The Obama administration says it still needs $1.9 billion in emergency funding to combat Zika, but that request is caught up in congressional wrangling and any chance of a vote is on hold with lawmakers who are now on summer recess. We hope that they're enjoying the beach out there. Come on, members of Congress.
In our Sports Lead today, disappointing news from Rio. Moments ago, the previously dominant U.S. women's soccer team was eliminated from the Olympics. The defending Olympic champions fell 4-3 in dramatic penalty kicks to Sweden.
But it is not all bad news today. Team USA continues to dominate with a total of 42 medals including 16 golds. Let's bring in CNN sports analyst, Christine Brennan.
All right, Christine, let's rip the band aid off first. How heart breaking that the U.S. women's soccer team was eliminated?
CHRISTINE BRENNAN, CNN SPORTS ANALYST: Jake, this is the first time the U.S. women's national soccer team has ever lost before the semifinals in a world cup or an Olympic in history. It's shocking.
I guess, the positive news is that that means the world is catching up and I remember Brandi Chastain with a silver medal around her neck in 2000 in Sydney coming out and saying, you know, there are some positives here because that means other nations care about soccer and they're getting better.
But there is no excuse here. This is the team that 13 months ago captured the hearts of the country winning that World Cup and they just looked disorganized. They did not play well. They had a bad game just a few days ago.
They have not been looking like themselves. Clearly today it came out against an old nemesis, Sweden. Their former coach knows exactly how to coach against the U.S. The U.S. is out in a sport that so much about at the Olympic Games.
TAPPER: And Hope Solo didn't exactly hold back after the loss to Sweden?
BRENNAN: No, she said we played a bunch of cowards. I'm not sure about the context. She is always making news. She is the key for that team on defense, and when she lets in Goals, it is a little tough. Will we see her and other players three years from now in the Women's World Cup?
TAPPER: Last night all about two ladies with one name, two super Simones. How significant is what they did collectively and individually last night?
BRENNAN: Yes, it was huge.
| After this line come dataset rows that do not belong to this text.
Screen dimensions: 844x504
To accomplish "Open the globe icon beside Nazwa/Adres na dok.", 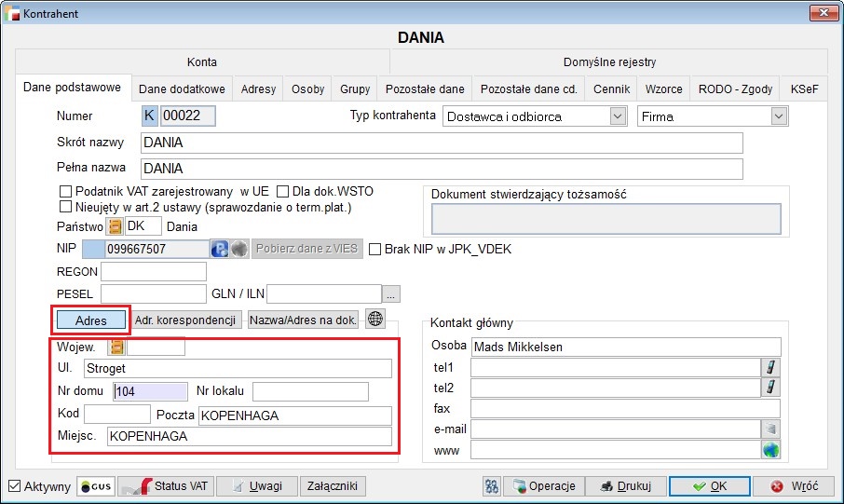I will point(374,320).
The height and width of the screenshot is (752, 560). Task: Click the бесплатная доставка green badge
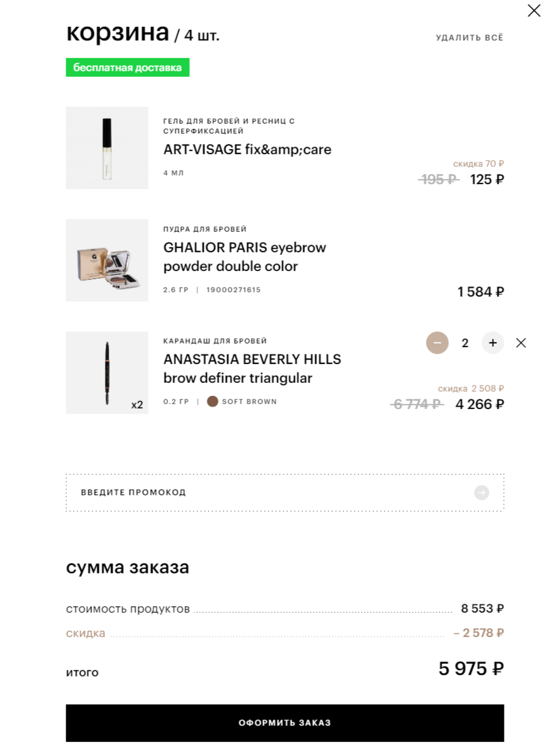coord(127,67)
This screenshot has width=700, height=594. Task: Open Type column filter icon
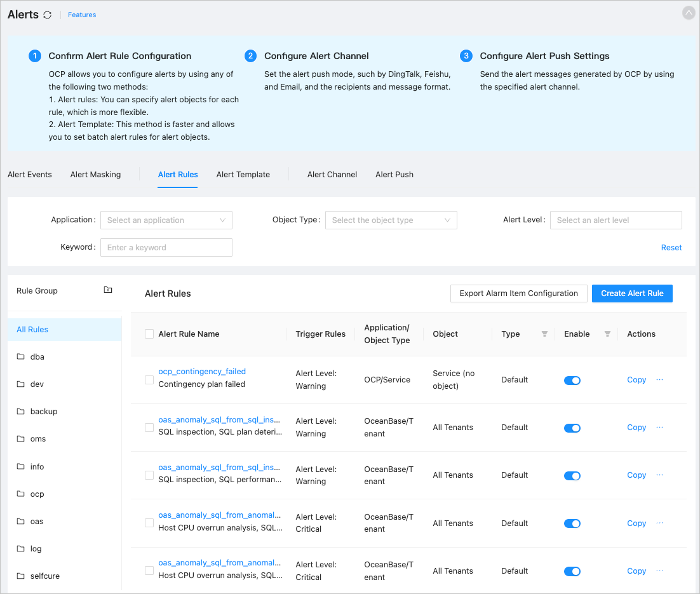tap(544, 334)
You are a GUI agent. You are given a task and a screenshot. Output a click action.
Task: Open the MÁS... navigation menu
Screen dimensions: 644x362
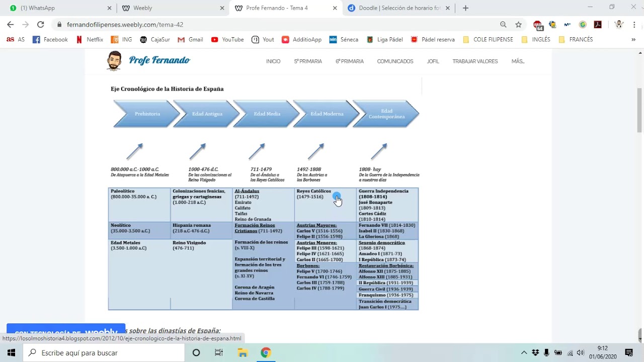518,61
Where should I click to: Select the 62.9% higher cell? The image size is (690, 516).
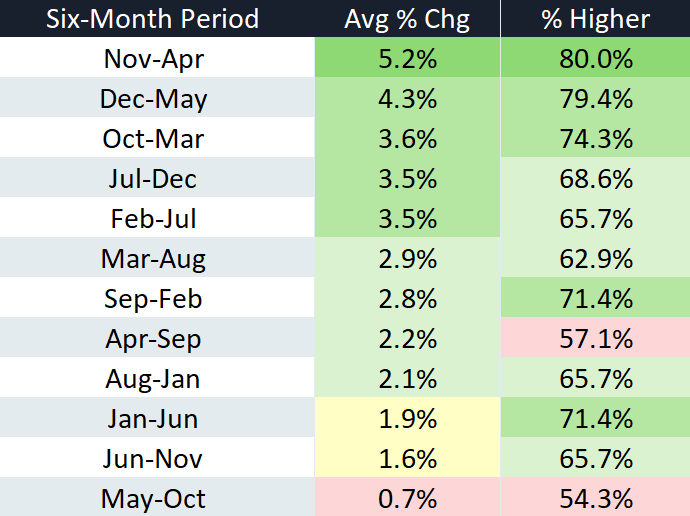click(x=595, y=257)
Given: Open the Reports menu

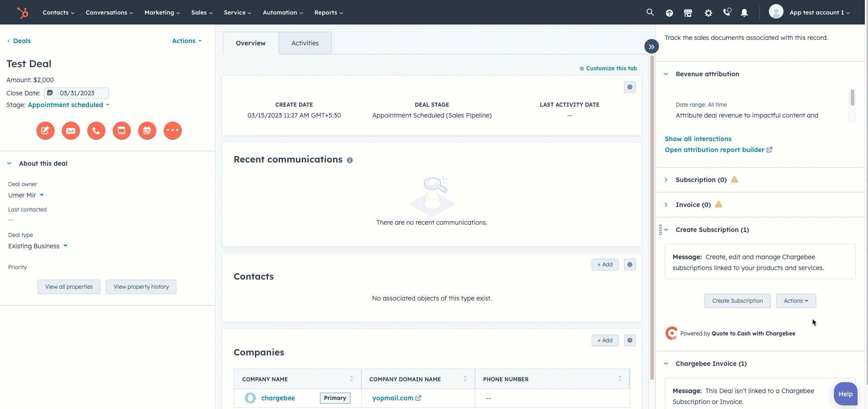Looking at the screenshot, I should click(328, 13).
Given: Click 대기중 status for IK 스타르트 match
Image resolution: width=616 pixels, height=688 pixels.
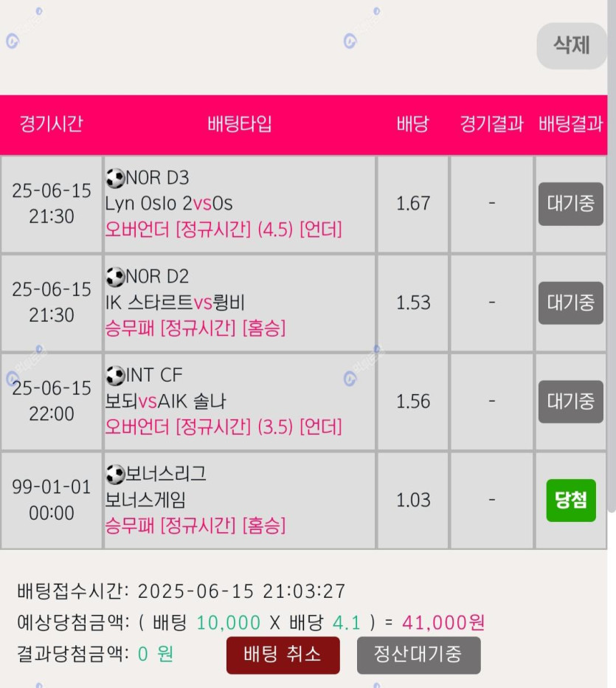Looking at the screenshot, I should pyautogui.click(x=570, y=303).
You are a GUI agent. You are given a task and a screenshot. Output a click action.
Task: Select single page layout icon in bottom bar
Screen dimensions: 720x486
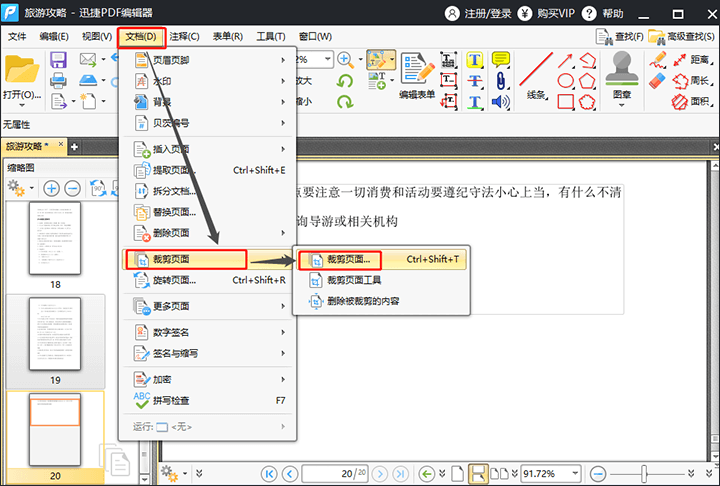[457, 473]
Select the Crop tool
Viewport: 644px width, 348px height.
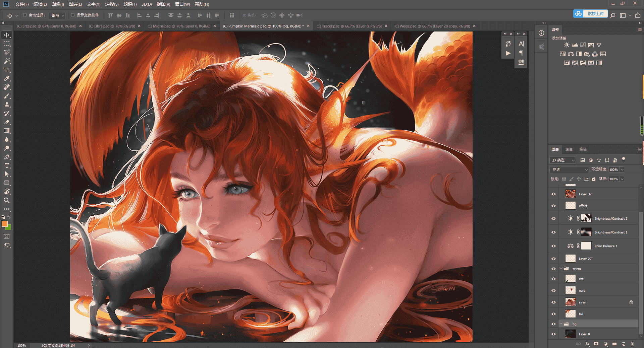[7, 70]
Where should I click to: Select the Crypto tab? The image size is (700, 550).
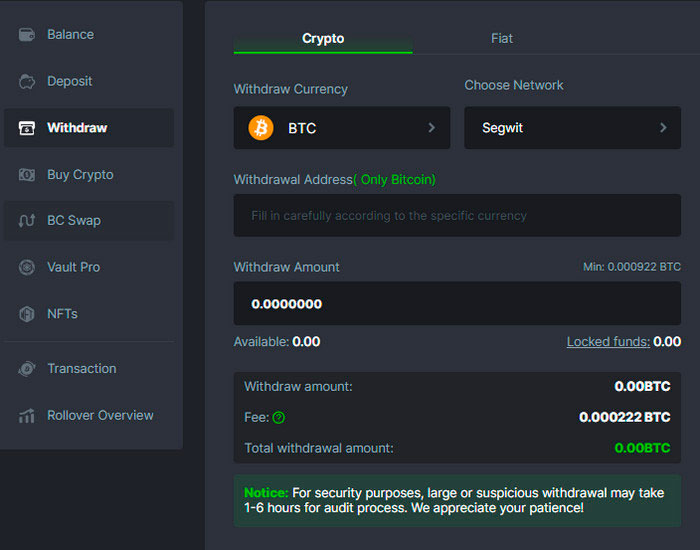click(x=322, y=39)
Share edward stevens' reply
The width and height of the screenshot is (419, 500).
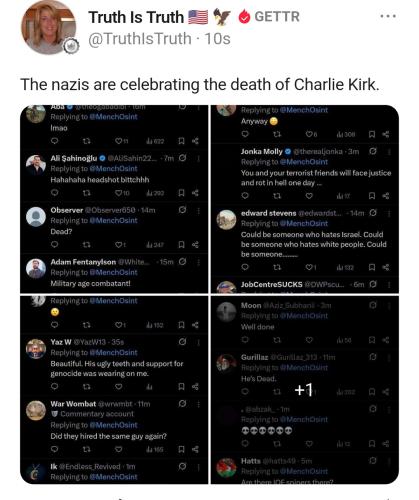tap(386, 267)
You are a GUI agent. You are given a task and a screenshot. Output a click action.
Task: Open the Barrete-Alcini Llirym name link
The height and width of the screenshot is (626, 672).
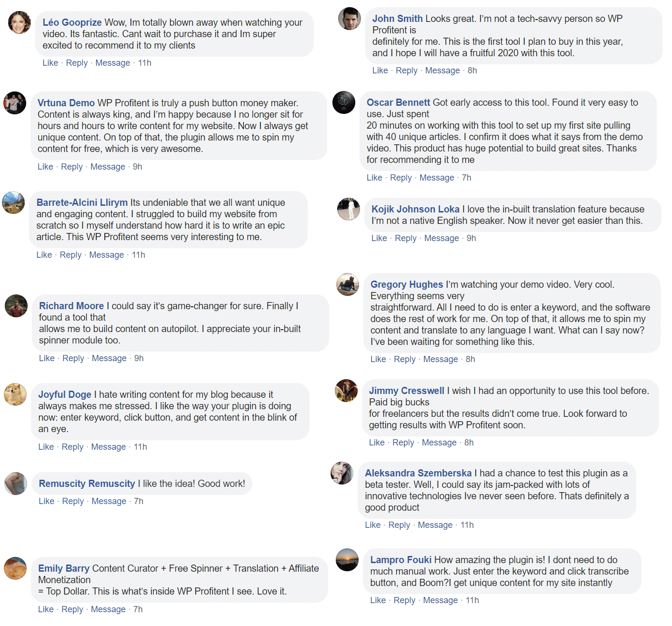coord(82,202)
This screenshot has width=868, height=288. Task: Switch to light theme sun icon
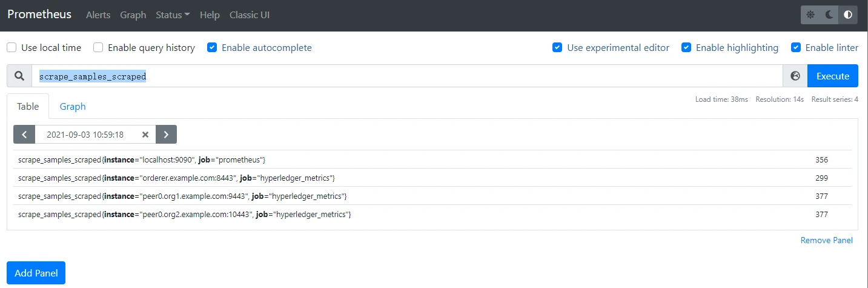pos(810,15)
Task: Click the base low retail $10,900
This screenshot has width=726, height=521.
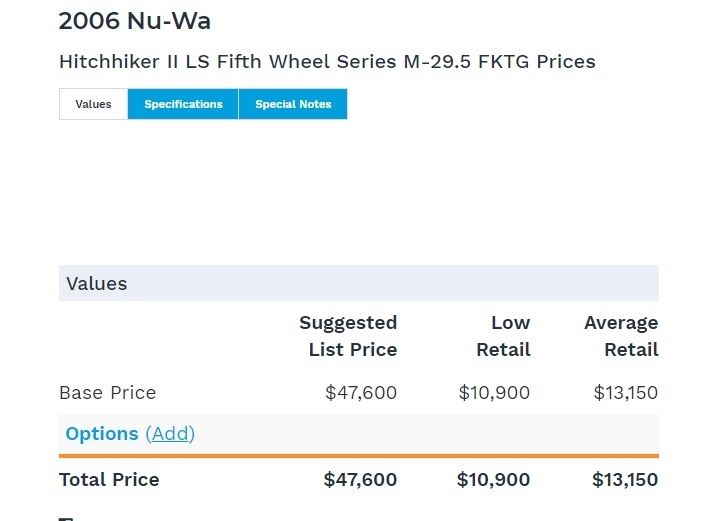Action: pos(494,393)
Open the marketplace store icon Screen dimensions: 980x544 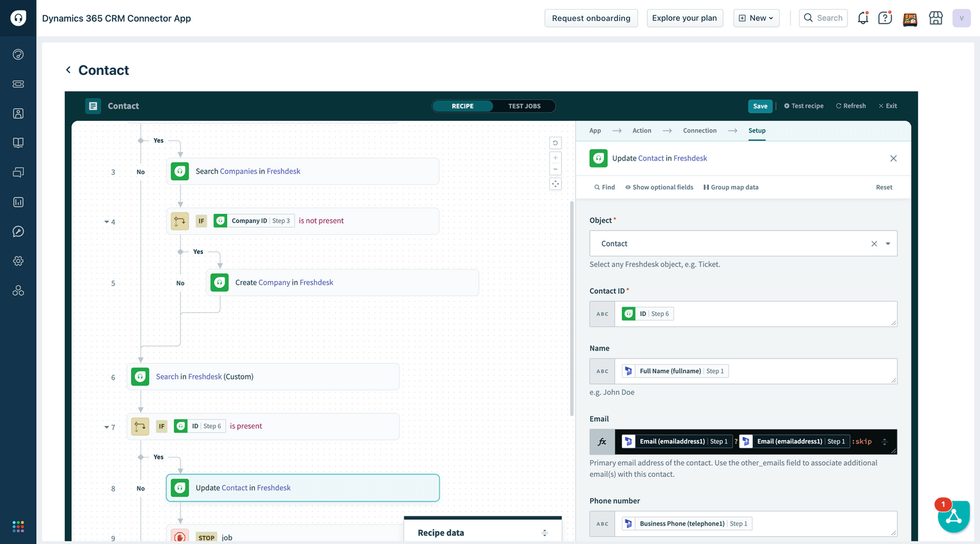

I mean, Simone Biles, we can say she is the greatest gymnast of all time. She had the pressure of the world on her shoulders, everyone thought she would win, but the toughest thing to do in sports is achieve the dream after one already done it. Probably the most decorated women's gymnast ever by the time these Rio games are over.
And back to the pool, Simone Manuel, the first African-American woman to get a gold in swimming. What a statement. When you look and see a lily white, and you see an African-American woman, the U.S. flag, also tying with the Canadian which was cool and different, and upset, and a terrific person.
I think she's going to be a bigger role model in her way as Katie Ledecky and Michael Phelps are in there.
TAPPER: All right, Christine Brennan. And we will be watching to see if Michael Phelps does it again this evening. Thanks again, Christine.
Be sure to follow me on Facebook and Twitter @jaketapper or tweet the show @theleadcnn. Make sure you tune into CNN on Sunday for "STATE OF THE UNION." My guests will be Trump campaign manager, Paul Manafort as well as a Bush administration cabinet secretary who is now supporting Hillary Clinton. It all starts at 9 a.m. Eastern.
That's it for THE LEAD. I'm Jake Tapper. Turning you over now to Jim Sciutto in for Wolf in "THE SITUATION ROOM."